Geçtiğimiz hafta aynı sektör temsilcisiyle yeniden bir araya gelen uzman gazeteci, “Tapu aşkı devam ediyor mu?” sorusuna artık daha farklı bir yanıt veriyor: Evet, aşk tamamen bitmiş değil ama her geçen gün soğuyor.
Konut Talebi Hâlâ Var Ama Yabancı Yatırımcı Yok
Konut piyasasını canlı tutan en önemli unsurlardan biri olan talep, Türkiye’de hâlâ güçlü. Yeni evlenen çiftler, boşanan bireyler, hane bölünmeleri derken her yıl önemli bir konut ihtiyacı oluşuyor. Ancak geçmişte piyasayı canlandıran yabancı yatırımcılar artık ortalıkta yok. Dahası, yerli yatırımcı da rotasını yurt dışına çevirmiş durumda.
Faizler Alım Gücünü Zorluyor
Konut alımının önündeki en büyük engel ise yüksek faiz oranları. Uygun koşullarda krediye erişim mümkün olmadığında, en temel ihtiyaç bile erteleniyor. Uzmanlar, “Faizler düşünce talep yaratılır, ama faiz yüksekse var olan talep bile kaybolur” diyor.

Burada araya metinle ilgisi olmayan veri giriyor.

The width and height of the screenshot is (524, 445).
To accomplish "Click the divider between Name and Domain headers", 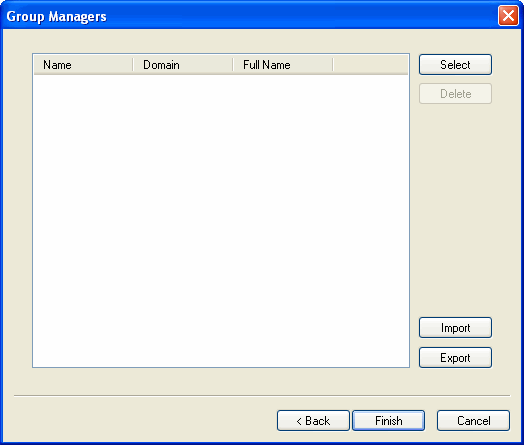I will [133, 64].
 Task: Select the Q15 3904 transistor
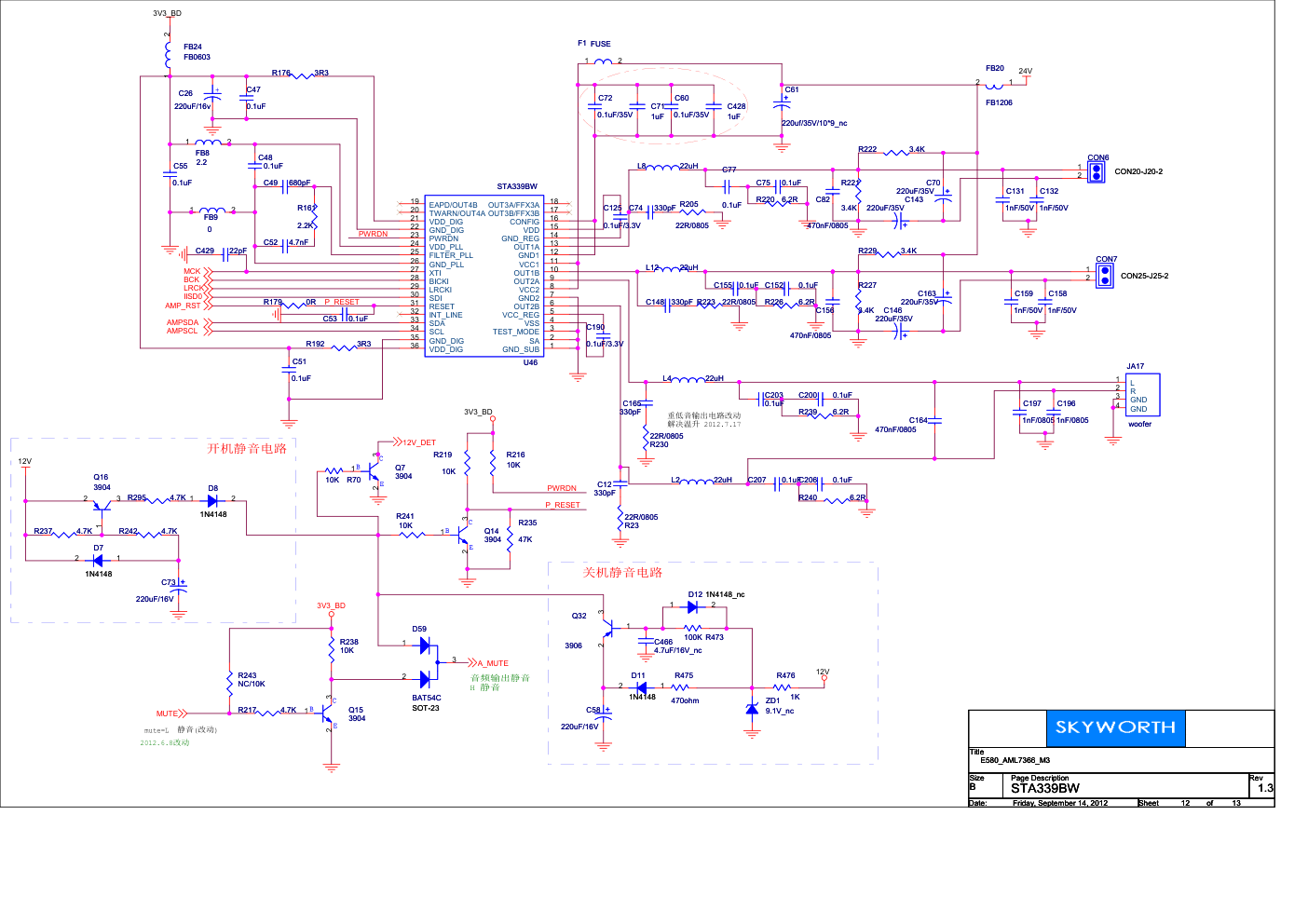click(x=328, y=713)
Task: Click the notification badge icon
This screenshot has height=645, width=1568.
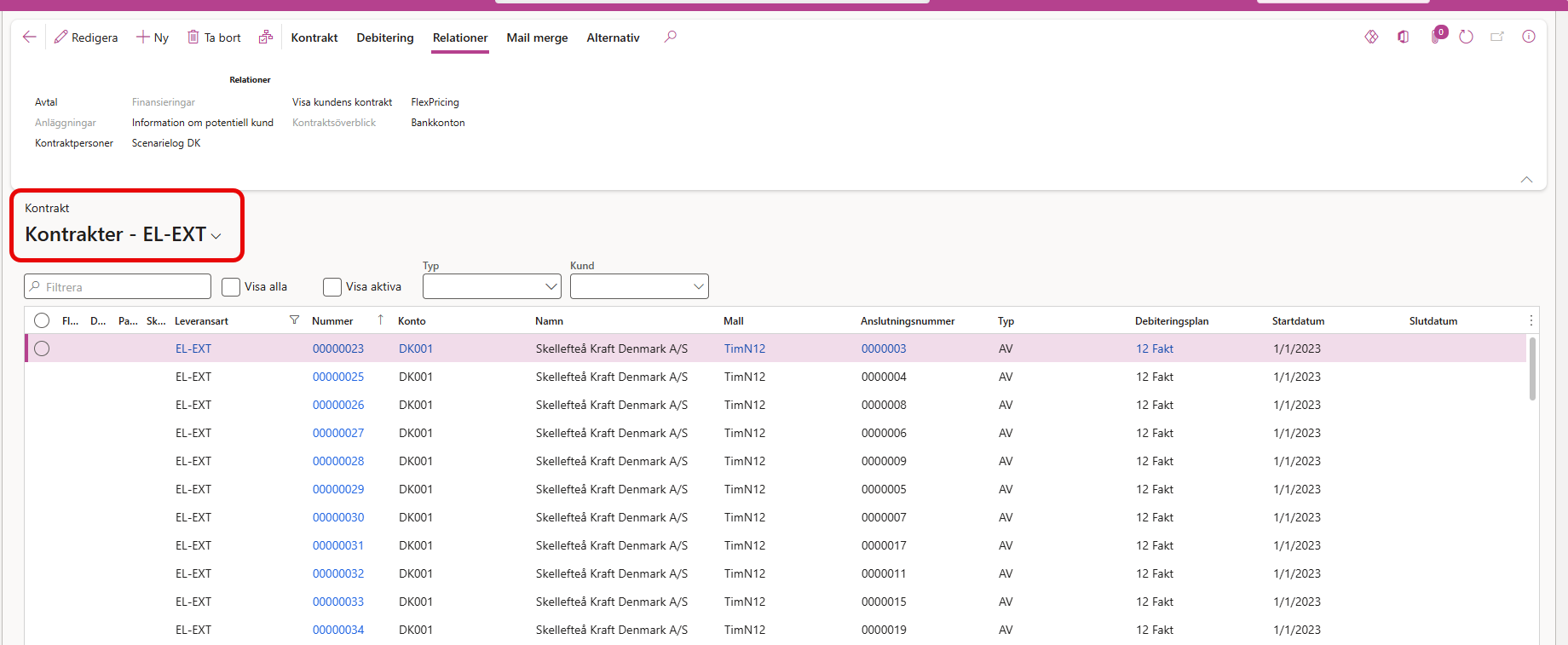Action: coord(1438,36)
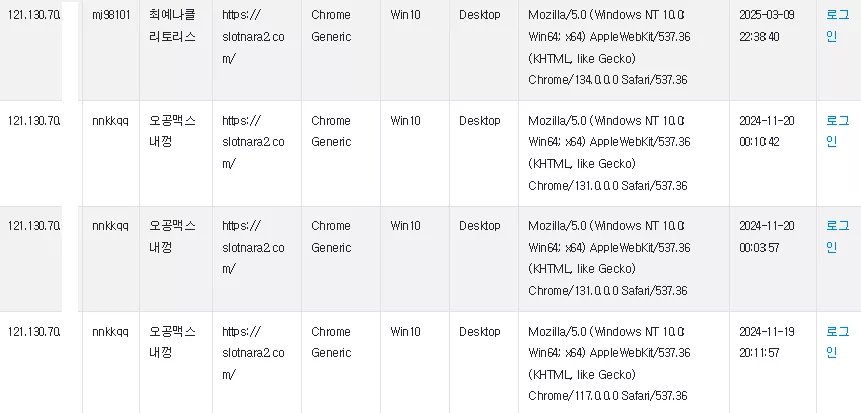
Task: Select the timestamp 2024-11-20 00:10:42
Action: [767, 131]
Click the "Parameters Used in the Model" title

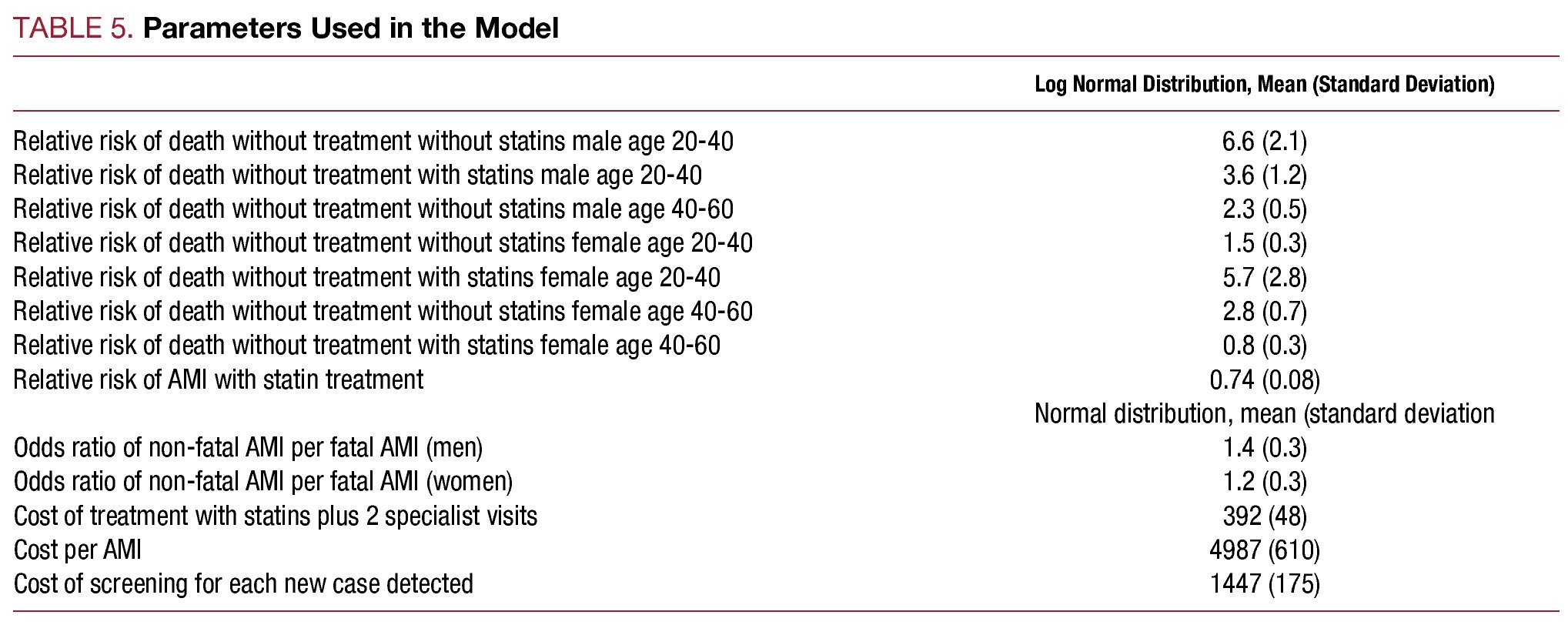(350, 28)
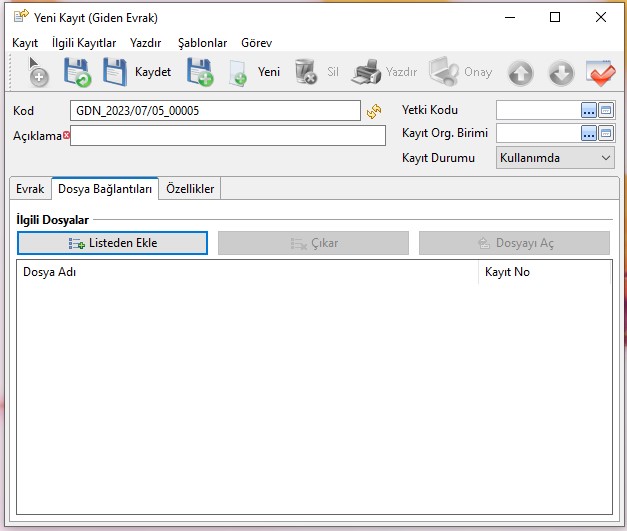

Güven Eksikliği Kararları Öteliyor
Konut almak uzun vadeli ve ciddi bir karar. Ekonomik ve politik belirsizlikler bu kararı doğrudan etkiliyor. Sekiz yıl önce olduğu gibi bugün de bir güven ortamı olmadığında, konut alımı ilk ertelenen harcama kalemlerinden biri oluyor.
Yatırım Cazibesi Azaldı
Konut, yalnızca barınma değil aynı zamanda bir yatırım aracı. Ancak kira gelirleri ile maliyetin karşılanma süresi giderek uzuyor. Özellikle geçtiğimiz dönemde uygulanan yüzde 25’lik kira artış sınırlaması, ev sahibi-kiracı ilişkilerini zorladı. Bu da konutu yatırım aracı olarak cazip olmaktan uzaklaştırdı.

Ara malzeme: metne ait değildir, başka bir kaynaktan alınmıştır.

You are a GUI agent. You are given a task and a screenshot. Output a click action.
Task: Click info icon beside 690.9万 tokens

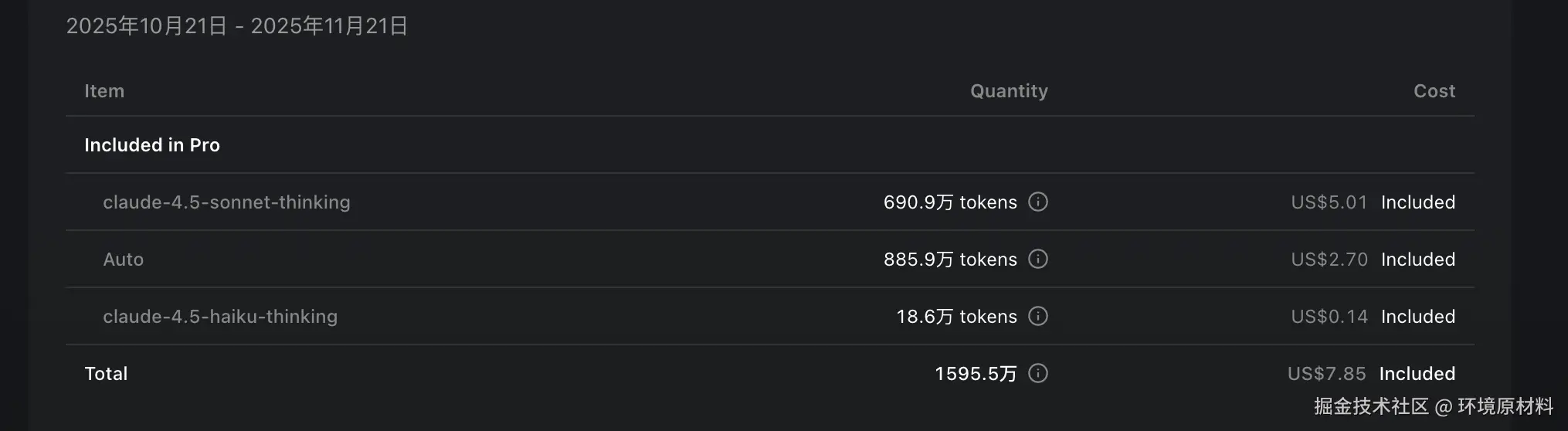1038,202
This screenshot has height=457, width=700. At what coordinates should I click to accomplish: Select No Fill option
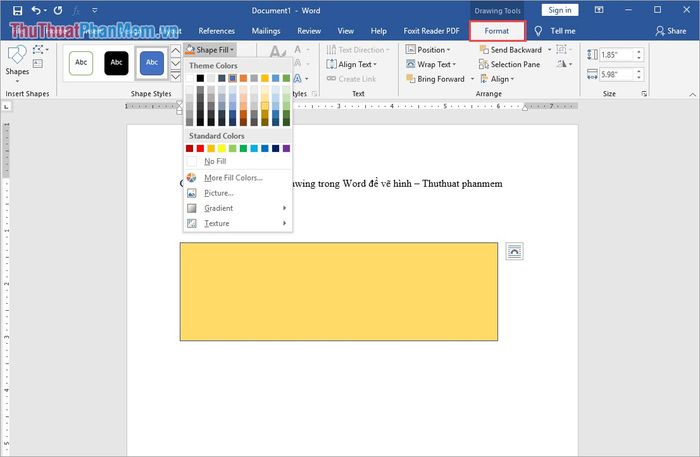coord(215,161)
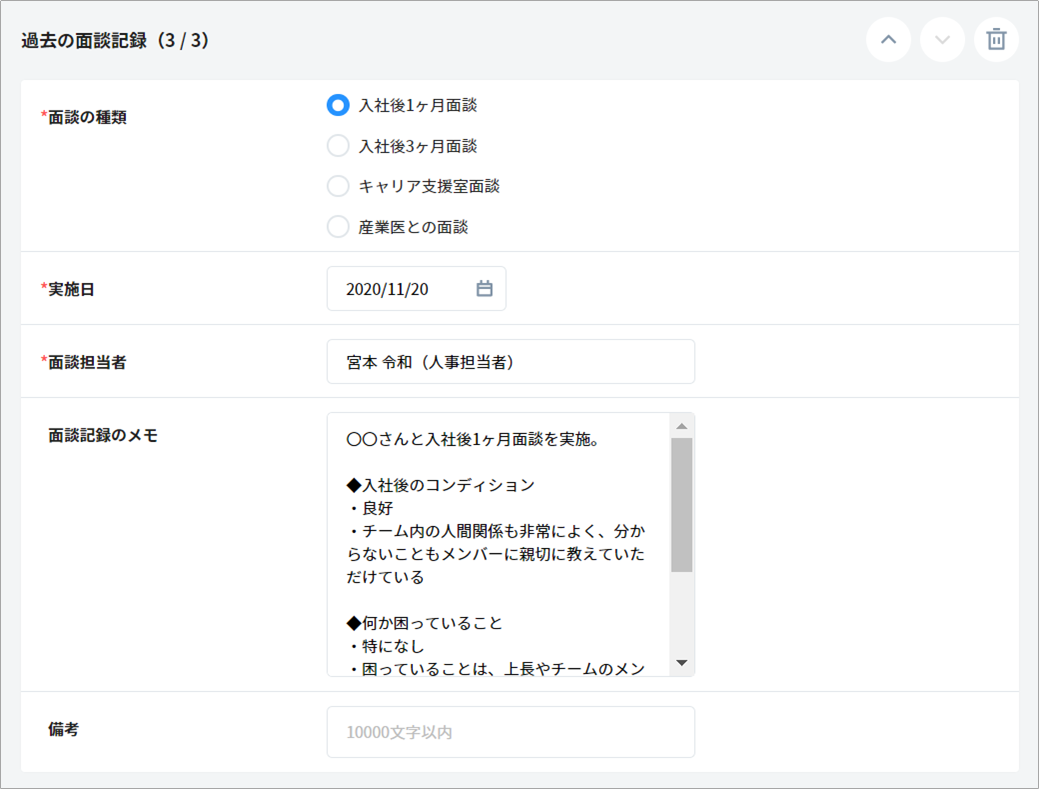Choose 産業医との面談 radio button

tap(338, 227)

Arsa Maliyeti Alarm Veriyor
Konut fiyatlarını yukarı çeken en önemli etkenlerden biri de arsa maliyeti. Avrupa’da ve birçok gelişmiş ülkede bu oranın toplam maliyetin yüzde 5-10’u civarında olduğunu belirten sektör temsilcileri, Türkiye’de bu payın yüzde 50’ye ulaştığını vurguluyor. Bu oran, konut üreticileri için hem rekabeti zorlaştırıyor hem de nihai fiyatların erişilebilirliğini düşürüyor.

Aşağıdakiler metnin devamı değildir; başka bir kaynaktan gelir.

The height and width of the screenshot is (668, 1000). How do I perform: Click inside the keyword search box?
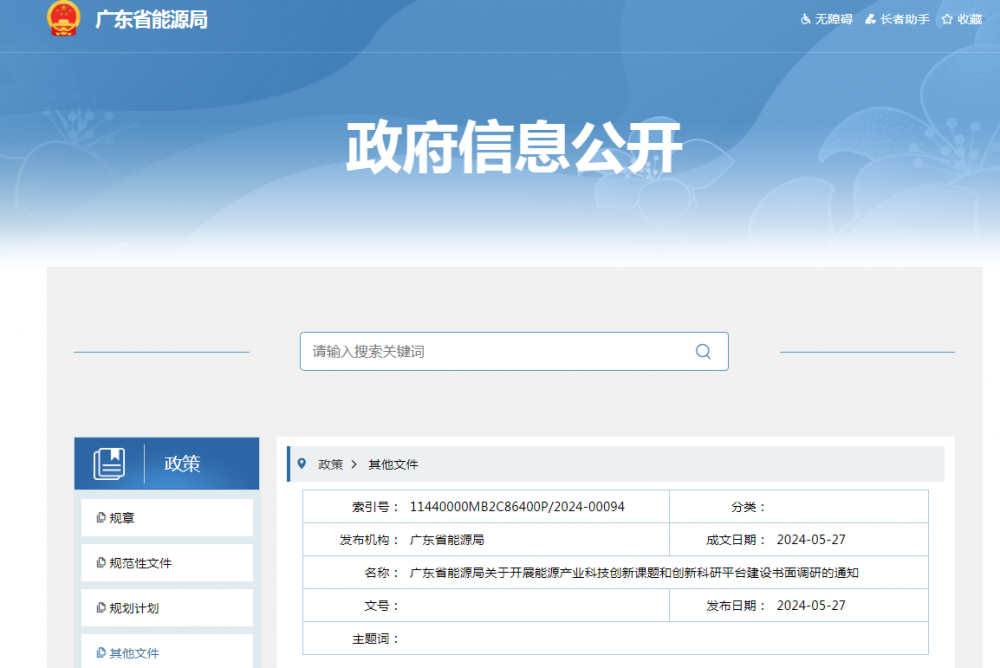(x=480, y=351)
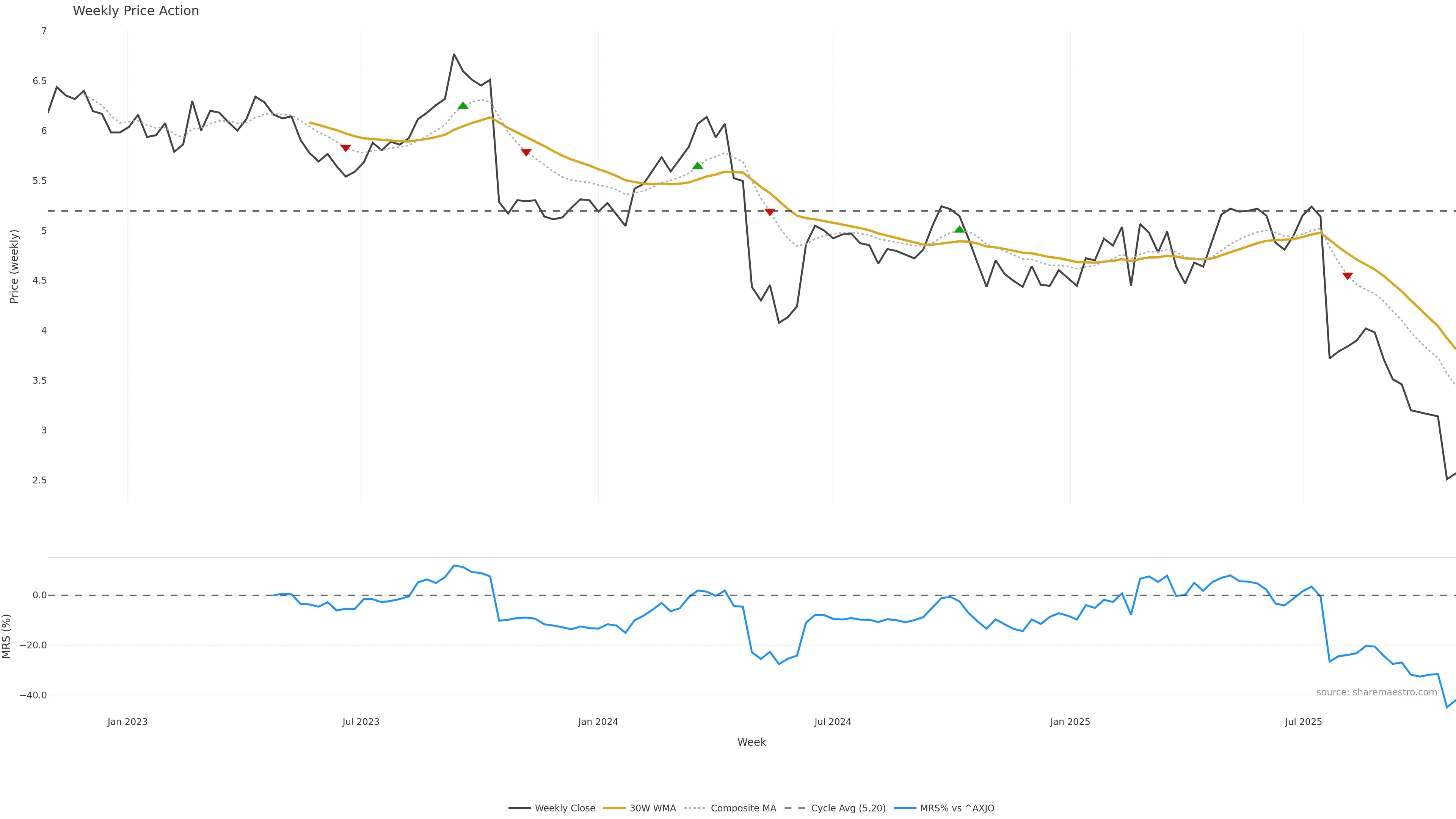Click the Jan 2023 x-axis label
The width and height of the screenshot is (1456, 819).
click(x=127, y=722)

Tapu Aşkı Zayıflıyor ama Bitmiyor
Tüm bu gelişmelere rağmen tapu sahibi olmak hâlâ birçok kişi için önemli bir hedef. Ancak eskisi gibi kolay değil. Bugün; yüksek inşaat ve finansman maliyetleri, belirsiz ekonomik ortam, daralan alım gücü ve güven sorunları nedeniyle konut alımı daha zor, daha riskli ve daha pahalı hale geldi.